Luckily, there is a more determinate social psychological explanation. We define ourselves from an extremely early age through our relations with others. Our drive for social status is commonly realised through representing ourselves as superior to other individuals or groups, especially in individualistic societies where competition and self-expression are central. Hence we are prone to being easily influenced by factors that enable us to appear more knowledgeable or sophisticated than we really are.
The thing about taste is that it is so much easier to kid yourself or others that you are getting things right - that the pleasures of recognition or status really are the pleasures of refined appreciation. Start trying to appear superior about mathematics or etiquette and you'll be easily shown up if you get things wrong. Do it with wine or art and, well, who knows?
Traditionally, we assume that we know when and why we're making the aesthetic judgments we do. It is the taste of the wine or the look of the painting. But if the science is sound, then this is not quite right. It can be extremely difficult to tell why we like something since we are often pushed one way or another by situational cues that we're not even aware of.
It is tempting to think that tricks our minds play on us simply distort aesthetic appreciation. True, we should be wary of assuming that high prices in contemporary-art markets are an infallible indicator of artistic value - today's "genius" may be tomorrow's dunce. We need only look back to the Victorian art-market hysteria to see that fashionable pricey art can end up seeming pretty mediocre. Edwin Long's Babylonian Marriage Market sold at Christie's in 1882 for a record-setting 6,300 guineas, but we hear little about him now. Why indeed should we? His huge, laboured, static canvases of biblical scenes are hardly compelling. Yet this cannot be the full story.
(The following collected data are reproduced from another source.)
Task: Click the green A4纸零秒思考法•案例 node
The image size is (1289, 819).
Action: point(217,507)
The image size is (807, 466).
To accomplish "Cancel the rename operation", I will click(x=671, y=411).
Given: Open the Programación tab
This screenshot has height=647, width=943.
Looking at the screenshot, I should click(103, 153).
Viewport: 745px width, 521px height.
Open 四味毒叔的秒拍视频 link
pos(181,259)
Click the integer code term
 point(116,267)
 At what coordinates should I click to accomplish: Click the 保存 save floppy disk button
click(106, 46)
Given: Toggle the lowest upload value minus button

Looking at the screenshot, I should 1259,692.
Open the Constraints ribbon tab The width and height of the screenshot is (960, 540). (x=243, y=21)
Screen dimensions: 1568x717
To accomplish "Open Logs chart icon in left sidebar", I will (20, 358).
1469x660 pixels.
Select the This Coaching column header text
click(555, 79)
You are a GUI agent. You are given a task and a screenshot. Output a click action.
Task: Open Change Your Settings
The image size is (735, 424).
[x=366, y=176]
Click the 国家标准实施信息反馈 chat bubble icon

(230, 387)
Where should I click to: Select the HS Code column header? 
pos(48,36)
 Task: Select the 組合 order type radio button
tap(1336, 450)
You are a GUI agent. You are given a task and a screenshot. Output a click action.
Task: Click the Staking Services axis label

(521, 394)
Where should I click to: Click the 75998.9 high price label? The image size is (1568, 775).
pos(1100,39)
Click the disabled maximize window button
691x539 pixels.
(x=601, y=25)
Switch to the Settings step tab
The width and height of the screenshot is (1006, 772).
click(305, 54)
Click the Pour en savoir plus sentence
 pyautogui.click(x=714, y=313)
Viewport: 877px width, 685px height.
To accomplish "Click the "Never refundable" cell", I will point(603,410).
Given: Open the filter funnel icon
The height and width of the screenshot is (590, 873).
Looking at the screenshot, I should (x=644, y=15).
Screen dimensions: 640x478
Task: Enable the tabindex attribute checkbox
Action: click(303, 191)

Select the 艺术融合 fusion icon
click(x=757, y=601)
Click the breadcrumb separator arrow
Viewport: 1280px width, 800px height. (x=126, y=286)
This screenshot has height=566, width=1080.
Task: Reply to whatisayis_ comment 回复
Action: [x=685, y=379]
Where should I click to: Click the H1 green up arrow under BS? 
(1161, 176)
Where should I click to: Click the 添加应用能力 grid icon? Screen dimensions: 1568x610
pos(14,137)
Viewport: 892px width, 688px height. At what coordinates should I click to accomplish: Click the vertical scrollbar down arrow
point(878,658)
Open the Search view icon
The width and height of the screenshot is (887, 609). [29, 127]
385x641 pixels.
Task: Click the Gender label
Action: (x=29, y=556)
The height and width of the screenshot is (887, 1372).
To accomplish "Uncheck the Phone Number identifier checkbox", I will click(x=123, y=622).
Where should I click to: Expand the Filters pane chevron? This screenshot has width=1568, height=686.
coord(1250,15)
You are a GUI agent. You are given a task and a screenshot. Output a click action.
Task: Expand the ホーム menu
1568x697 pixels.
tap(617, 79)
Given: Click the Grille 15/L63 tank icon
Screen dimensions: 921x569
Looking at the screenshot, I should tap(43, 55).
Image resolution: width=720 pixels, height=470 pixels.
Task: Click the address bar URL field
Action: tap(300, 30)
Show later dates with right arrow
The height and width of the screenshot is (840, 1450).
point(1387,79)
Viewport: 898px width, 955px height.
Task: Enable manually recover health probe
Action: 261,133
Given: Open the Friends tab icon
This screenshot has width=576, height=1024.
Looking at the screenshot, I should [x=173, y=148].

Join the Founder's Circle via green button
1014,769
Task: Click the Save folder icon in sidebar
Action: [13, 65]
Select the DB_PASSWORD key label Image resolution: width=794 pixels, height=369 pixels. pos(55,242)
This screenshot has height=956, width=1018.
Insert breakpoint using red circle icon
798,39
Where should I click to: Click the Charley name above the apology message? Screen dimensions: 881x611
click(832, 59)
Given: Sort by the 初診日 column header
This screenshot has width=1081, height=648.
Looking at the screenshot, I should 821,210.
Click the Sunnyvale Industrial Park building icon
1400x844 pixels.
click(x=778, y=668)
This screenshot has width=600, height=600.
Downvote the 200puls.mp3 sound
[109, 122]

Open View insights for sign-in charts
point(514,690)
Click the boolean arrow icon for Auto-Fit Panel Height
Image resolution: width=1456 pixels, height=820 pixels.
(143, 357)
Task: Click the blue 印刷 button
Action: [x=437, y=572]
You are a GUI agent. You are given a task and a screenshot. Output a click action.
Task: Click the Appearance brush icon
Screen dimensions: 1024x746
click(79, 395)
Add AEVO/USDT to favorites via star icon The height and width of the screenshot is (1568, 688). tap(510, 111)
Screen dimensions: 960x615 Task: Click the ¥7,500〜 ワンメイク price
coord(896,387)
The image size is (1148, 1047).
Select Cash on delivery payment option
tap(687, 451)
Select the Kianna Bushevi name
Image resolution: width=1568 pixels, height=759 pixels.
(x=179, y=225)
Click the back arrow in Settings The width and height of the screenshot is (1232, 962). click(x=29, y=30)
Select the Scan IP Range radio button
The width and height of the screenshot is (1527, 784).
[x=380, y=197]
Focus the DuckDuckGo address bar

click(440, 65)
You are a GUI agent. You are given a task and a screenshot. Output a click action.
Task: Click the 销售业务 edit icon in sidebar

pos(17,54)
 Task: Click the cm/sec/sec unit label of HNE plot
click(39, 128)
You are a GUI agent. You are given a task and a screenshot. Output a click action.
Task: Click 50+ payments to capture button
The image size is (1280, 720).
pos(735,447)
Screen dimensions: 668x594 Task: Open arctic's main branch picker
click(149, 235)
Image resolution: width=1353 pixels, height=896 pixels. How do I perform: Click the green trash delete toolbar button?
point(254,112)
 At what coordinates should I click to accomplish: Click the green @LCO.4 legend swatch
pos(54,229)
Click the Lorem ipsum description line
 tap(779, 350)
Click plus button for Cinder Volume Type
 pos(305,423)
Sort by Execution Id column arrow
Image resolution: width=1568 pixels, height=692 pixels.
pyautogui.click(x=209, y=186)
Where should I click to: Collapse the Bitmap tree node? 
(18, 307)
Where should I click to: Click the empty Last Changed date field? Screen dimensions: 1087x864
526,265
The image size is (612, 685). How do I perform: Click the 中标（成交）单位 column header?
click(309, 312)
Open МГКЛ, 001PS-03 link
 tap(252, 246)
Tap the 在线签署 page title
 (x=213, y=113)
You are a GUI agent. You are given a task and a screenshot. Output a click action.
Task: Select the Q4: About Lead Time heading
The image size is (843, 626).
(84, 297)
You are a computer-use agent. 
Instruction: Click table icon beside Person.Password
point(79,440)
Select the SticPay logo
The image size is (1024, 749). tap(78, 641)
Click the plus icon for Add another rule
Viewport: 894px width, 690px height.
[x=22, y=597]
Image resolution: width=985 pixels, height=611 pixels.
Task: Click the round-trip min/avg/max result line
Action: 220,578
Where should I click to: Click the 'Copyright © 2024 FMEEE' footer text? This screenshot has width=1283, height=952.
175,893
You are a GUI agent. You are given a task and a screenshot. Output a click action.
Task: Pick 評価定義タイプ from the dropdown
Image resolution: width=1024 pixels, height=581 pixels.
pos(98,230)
As philosopher David Hume recognised, our tastes can be more or less well developed. Whether it is wine or art, individuals can be better or worse at discriminating between elements of experience and why they are valuable. If someone describes the wine you are drinking as grainy, you suddenly sense its coarse texture and become sensitive to it in other wines you have tasted before. Someone describes why Vermeer's Little Street embodies a sense of unknown interior life and then unexpectedly you get the point of Gillian Wearing's photo of a City slicker holding up a placard proclaiming "I'm Desperate". Aesthetic expertise is hardly a myth.
Those influencing the art market take a huge interest in and know a lot about contemporary art. Thus, the marketplace should be some kind of rough indicator of artistic worth. It may overinflate estimations or overlook artists, but it is often on to something. It is no surprise that in 17th-century Amsterdam, Rembrandt was one of the most popular and expensive contemporary artists. The market may be far from infallible, but it is far from worthless. The high cost of a bottle of wine or a record price for Bacon's work is grossly simplistic as a ranking of aesthetic value, but it may be enough to indicate that the wine is worth tasting or the work is worth looking at.
Aesthetic expertise is not a fraud, and money or fame does not automatically corrupt judgment. What the experiments suggest, however, is that aesthetic knowledge is much more fragile than we presume - something worth bearing in mind when talking about the next exhibition or bottle of wine.